The expected output is each line in the data below that includes the string "width".

[Records supplied Boundary: Start]

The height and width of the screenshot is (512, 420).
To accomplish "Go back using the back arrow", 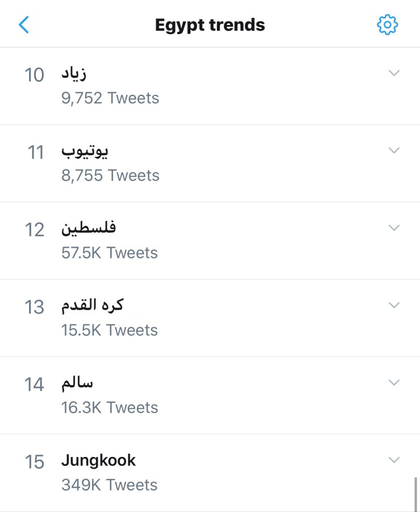I will point(24,25).
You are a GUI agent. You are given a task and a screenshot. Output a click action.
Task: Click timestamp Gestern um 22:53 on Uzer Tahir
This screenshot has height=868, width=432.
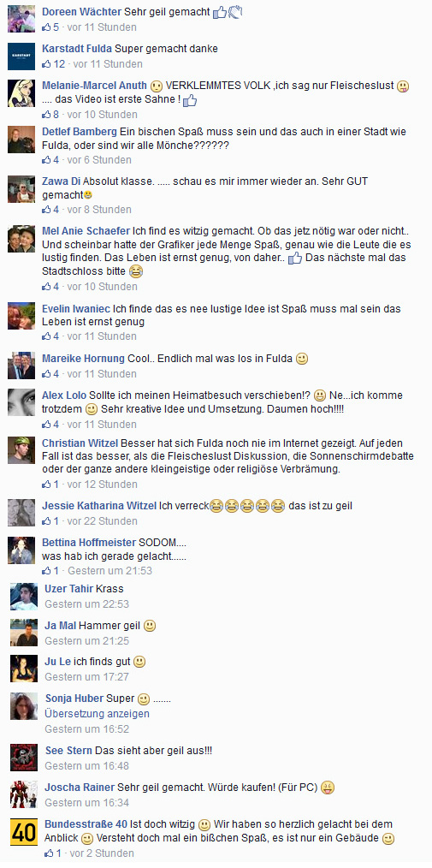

[Records supplied Boundary: End]

Expected answer -
The height and width of the screenshot is (512, 420).
This screenshot has height=868, width=432.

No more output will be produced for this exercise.